Output exactly the lines spanning from the line containing "HMS Bulletproof Screw FG (23, 424)" to the last line of the entries, inclusive.

---

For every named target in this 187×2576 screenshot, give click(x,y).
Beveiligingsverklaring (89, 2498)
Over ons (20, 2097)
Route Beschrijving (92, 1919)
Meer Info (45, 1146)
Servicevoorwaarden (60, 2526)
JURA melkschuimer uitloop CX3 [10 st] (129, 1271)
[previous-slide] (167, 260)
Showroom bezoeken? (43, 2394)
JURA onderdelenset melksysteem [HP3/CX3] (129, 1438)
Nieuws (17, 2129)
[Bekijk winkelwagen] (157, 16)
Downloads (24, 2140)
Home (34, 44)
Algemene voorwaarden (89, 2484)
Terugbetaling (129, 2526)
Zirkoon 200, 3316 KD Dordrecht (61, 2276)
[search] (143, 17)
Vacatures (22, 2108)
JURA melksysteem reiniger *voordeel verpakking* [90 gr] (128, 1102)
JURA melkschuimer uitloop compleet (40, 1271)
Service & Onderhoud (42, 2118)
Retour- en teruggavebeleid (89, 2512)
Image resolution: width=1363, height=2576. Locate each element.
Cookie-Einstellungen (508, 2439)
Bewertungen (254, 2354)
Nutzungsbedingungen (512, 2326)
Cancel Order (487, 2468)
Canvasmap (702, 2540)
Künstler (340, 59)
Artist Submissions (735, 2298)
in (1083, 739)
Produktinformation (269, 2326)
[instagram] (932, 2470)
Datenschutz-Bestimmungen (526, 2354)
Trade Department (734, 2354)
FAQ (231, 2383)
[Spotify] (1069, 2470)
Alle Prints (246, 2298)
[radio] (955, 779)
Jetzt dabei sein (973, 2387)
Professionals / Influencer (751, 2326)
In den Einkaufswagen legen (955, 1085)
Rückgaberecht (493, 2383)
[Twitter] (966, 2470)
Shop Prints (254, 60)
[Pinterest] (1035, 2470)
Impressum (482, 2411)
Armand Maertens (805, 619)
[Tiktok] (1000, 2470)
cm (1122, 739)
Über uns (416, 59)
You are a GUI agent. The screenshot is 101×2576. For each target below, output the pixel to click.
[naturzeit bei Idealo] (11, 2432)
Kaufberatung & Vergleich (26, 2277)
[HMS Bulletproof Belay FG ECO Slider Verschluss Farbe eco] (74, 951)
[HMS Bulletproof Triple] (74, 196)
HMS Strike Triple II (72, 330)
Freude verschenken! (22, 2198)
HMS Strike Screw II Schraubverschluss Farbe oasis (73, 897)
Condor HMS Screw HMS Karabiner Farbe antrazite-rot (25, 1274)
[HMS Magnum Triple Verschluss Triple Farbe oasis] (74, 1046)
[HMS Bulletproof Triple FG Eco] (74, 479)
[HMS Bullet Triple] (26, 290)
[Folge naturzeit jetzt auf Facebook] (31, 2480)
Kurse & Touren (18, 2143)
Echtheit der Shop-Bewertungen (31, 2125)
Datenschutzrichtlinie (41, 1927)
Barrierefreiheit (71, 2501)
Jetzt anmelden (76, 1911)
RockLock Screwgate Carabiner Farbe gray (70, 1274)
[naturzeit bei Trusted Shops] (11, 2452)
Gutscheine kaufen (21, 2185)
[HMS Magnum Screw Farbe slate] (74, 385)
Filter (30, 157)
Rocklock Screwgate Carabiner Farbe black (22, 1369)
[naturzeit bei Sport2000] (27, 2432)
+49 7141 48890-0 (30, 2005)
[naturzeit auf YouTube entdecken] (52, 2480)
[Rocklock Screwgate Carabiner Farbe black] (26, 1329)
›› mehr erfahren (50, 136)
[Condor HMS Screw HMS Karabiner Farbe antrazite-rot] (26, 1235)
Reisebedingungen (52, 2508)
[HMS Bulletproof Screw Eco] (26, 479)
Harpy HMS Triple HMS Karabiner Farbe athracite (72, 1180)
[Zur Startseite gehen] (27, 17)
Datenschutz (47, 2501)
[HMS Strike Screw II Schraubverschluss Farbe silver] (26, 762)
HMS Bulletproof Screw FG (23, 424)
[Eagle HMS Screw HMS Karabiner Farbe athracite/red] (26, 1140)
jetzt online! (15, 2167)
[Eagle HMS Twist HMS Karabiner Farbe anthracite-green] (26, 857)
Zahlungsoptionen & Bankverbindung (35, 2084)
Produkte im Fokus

---

▸ **Written response**:
HMS Bulletproof Screw FG (23, 424)
[Eagle HMS Screw HMS Karabiner Farbe athracite/red] (26, 1140)
jetzt online! (15, 2167)
[Eagle HMS Twist HMS Karabiner Farbe anthracite-green] (26, 857)
Zahlungsoptionen & Bankverbindung (35, 2084)
Produkte im Fokus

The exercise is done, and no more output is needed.